Wir haben Programme zur Deradikalisierung religiöser Extremisten. Im Falle von Incels (was der Van-Fahrer sein kann oder auch nicht), wird das Schreien darüber, was für schreckliche frauenhassende Verlierer sie sind (was sie sehr wohl sein können), keinen von ihnen daran hindern, wieder zu morden. Und sie aus den Reddit-Untergruppen zu verbannen, wird ihren Verfolgungskomplexen nicht helfen. Es wird sie nicht verschwinden lassen. Es wird sie nur weiter in den Schatten schicken.

Im Falle des Van-Fahrers, wenn sich die frühen Berichte, dass er soziale Schwierigkeiten ausgesprochen hat, als richtig erweisen - und wenn es nicht so war, dass er eine Art psychotischen Zusammenbruch erlitten hat, der ihn von der Realität losgelöst hat – dann haben wir es anscheinend, unabhängig von anderen Faktoren, mit einer Person zu tun, deren Isolation von anderen Menschen zu schmerzhaft und tiefgründig für ihn war, um damit umzugehen.
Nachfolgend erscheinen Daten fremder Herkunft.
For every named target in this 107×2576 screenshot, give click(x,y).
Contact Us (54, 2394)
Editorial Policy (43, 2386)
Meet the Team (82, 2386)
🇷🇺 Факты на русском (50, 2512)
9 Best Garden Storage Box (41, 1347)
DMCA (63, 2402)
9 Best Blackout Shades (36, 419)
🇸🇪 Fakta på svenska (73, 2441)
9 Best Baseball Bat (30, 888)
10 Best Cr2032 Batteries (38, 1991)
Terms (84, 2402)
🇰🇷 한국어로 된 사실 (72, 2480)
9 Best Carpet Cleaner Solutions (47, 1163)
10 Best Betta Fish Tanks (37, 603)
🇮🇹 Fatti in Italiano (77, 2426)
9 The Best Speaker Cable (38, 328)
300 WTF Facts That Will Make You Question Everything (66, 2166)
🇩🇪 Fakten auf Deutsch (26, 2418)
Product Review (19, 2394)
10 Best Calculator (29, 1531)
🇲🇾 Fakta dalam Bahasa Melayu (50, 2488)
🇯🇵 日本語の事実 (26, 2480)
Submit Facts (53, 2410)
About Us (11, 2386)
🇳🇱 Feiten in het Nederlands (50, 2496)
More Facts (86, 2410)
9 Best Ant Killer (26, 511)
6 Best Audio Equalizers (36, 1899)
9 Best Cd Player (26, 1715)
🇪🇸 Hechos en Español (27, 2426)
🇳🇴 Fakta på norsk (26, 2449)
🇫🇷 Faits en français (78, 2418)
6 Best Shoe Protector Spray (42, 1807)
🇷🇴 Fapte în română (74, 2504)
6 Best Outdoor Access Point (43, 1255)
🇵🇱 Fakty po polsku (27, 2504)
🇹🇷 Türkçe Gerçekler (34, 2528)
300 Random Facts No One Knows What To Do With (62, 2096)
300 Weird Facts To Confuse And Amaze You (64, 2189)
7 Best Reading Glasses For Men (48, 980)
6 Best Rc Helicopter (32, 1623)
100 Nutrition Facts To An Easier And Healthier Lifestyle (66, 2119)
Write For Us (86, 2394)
Das ist nicht abscheulich oder ekelhaft. Es ist traurig. Und gefährlich. Und etwas dagegen zu tun - genau wie etwas gegen Incels zu tun - wird von uns mehr verlangen als die einfache Verurteilung, die unsere erste Reaktion auf Menschen ist, die schreckliche Dinge tun oder sagen.

Ich gebe zu, dass ich mir nicht sicher bin, wie man menschliche Verbindungen anderen Menschen praktisch beibringen kann - besonders Erwachsenen, die so viele Jahre ohne die entsprechenden Erfahrungen, Kenntnisse oder Fähigkeiten gelebt haben. Und ich gebe zu, wenn ich eine enge persönliche Verbindung zu einem der Opfer des Angriffs vom Montag hätte, würde ich eine Kolumne wie diese nicht zu schätzen wissen, die mir rät, auf Menschen, die schreckliche Dinge getan haben, nicht einzuschlagen. Aber wenn das Ziel darin besteht, das Risiko ähnlichen Horrors zu verringern, dann muss die schwierige Arbeit, selbst den am wenigsten sympathischen, isolierten Menschen zu helfen, Respekt und Zugehörigkeit zu finden, höher auf unserer Tagesordnung stehen als Hass zu erzeugen - selbst gegenüber diejenigen, die hassen.


Es ist bedauerlich, dass viele, die sich über echten Frauenhass ebenso empören wie über Männer, die lediglich Gleichberechtigung fordern, selbst nur Hass in ihrem Arsenal haben.